Treffen Sie Vorsichtsmaßnahmen bei der Laser-Haarentfernung, raten Forscher
Treffen Sie Vorsichtsmaßnahmen bei der Laser-Haarentfernung, raten Forscher
Anonim

(Reuters Health) - Der stinkende Rauch, der bei der Laser-Haarentfernung freigesetzt wird, könnte ein Gesundheitsrisiko darstellen, insbesondere für Menschen, die ihm stark ausgesetzt sind, berichten Forscher.

Der Rauch enthält Chemikalien, die die Atemwege reizen und bekanntermaßen Krebs verursachen, sagte Dr. Gary Chuang per E-Mail gegenüber Reuters Health.

Er und seine Kollegen sammelten Haarproben von zwei Freiwilligen, versiegelten die Proben in Glasgefäßen, behandelten sie mit einem Laser und erfassten 30 Sekunden Laser-„Feder“(eine rauchige Mischung aus verbranntem Haar und Chemikalien).

Sie fanden 377 chemische Verbindungen im Rauch, darunter 20, die bekannte Umweltgifte wie Kohlenmonoxid sind, und 13 von denen bekannt ist oder vermutet wird, dass sie Krebs verursachen, wie Benzol und Toluol, so ein Bericht in JAMA Dermatology.

Chuang von der David Geffen School of Medicine an der University of California, Los Angeles, und Kollegen maßen auch die Konzentrationen sehr feiner Partikel in der Wolke, die leicht eingeatmet werden konnten.
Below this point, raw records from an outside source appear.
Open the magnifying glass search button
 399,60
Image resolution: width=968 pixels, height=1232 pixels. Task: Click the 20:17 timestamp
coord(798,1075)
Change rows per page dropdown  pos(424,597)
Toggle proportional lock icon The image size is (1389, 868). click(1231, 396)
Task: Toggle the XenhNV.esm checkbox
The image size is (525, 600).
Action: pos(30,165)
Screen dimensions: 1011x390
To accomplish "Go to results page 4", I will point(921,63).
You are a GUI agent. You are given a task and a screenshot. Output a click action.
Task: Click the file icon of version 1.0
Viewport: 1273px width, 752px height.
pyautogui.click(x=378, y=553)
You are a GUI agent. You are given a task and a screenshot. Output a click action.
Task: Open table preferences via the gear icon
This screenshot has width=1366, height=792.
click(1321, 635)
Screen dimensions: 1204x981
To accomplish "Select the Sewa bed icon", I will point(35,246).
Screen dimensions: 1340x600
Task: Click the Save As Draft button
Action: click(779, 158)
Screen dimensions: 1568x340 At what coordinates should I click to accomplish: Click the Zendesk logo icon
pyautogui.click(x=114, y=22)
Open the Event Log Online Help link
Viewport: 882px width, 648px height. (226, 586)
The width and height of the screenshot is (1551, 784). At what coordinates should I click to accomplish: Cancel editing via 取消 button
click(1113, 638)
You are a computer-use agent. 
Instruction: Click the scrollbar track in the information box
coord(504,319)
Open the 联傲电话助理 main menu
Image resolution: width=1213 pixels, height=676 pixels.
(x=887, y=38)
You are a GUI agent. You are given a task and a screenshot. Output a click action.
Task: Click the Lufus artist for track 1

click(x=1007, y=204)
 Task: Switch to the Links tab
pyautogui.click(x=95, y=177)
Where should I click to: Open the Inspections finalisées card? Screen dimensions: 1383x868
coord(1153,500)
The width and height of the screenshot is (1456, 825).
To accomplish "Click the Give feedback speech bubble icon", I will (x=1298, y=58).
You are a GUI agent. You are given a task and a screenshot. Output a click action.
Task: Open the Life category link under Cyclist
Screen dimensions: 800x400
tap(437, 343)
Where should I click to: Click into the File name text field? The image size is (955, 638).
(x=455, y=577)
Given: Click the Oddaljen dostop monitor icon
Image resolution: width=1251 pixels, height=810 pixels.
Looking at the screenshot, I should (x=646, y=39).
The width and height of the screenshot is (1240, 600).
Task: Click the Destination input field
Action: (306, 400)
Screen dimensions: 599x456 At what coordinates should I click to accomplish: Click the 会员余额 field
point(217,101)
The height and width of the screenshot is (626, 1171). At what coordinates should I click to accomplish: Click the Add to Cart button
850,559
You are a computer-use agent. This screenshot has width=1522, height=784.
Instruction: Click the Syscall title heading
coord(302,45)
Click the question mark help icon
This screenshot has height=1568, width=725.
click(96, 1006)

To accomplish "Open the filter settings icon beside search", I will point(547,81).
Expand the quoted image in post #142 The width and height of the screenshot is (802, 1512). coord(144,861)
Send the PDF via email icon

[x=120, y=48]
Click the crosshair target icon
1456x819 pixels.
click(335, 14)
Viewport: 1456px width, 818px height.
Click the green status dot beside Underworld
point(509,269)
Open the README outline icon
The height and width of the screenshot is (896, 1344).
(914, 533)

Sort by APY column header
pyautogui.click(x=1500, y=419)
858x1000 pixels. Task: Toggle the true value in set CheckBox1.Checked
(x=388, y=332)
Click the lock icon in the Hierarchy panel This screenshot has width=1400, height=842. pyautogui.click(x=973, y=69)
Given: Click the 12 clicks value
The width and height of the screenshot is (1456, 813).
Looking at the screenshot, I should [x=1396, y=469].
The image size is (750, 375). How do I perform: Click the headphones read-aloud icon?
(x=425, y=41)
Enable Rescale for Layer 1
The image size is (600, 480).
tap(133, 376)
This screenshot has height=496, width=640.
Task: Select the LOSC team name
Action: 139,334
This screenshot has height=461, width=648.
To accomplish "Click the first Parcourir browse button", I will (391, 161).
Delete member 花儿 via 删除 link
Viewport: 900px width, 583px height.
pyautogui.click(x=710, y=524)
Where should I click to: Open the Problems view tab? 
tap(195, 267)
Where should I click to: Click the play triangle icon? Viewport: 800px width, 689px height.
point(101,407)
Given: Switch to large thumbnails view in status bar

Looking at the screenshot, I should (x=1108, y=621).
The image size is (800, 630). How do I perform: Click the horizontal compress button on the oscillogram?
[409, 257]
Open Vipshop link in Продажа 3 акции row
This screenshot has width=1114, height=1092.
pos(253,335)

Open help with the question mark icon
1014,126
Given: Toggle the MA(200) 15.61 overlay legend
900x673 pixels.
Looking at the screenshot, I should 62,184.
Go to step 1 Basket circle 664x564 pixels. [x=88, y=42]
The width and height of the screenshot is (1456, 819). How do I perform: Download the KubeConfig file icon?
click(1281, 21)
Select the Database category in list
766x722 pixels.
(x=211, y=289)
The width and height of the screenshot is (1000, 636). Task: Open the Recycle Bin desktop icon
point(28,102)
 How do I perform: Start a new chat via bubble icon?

Sie stellten vor dem Eingriff einen achtfachen Anstieg der Partikelkonzentration im Vergleich zur Raumluft fest, selbst wenn sich in der Nähe eine Rauchgasabsaugung befand.

Als sie den Rauchabsauger für nur 30 Sekunden ausschalteten, stieg die Partikelzahl um mehr als das 26-Fache.

Die Forscher kommen zu dem Schluss, dass die während der Laser-Haarbehandlung freigesetzte brennende Haarfahne als „Biogefahr“betrachtet werden sollte, die die Verwendung von Rauchabzügen, guter Belüftung und Atemschutz rechtfertigt.

„Die Laser-Haarentfernung, die von unsachgemäß geschultem Personal oder in einer unzureichend ausgestatteten Einrichtung durchgeführt wird, gefährdet sowohl das Gesundheitspersonal als auch die Patienten“, sagte Chuang gegenüber Reuters Health. Die Verfahren sollten nur in Räumen mit „einem angemessenen Luftfiltersystem und einer Rauchabsaugung“durchgeführt werden, rät er.

Beine

Die Risiken sind wahrscheinlich größer für Praktizierende, die möglicherweise acht Stunden am Stück arbeiten, beobachtete Chuang – aber noch keine Studien haben untersucht, wie viel Exposition gegenüber der brennenden Haarwolke zu viel ist.

„Es ist vergleichbar mit der Einschätzung der Wirkung von Passivrauchen – sehr schwierig“, räumte Chuang ein. Dennoch betonte er, "es ist wichtig, die Risiken zu minimieren."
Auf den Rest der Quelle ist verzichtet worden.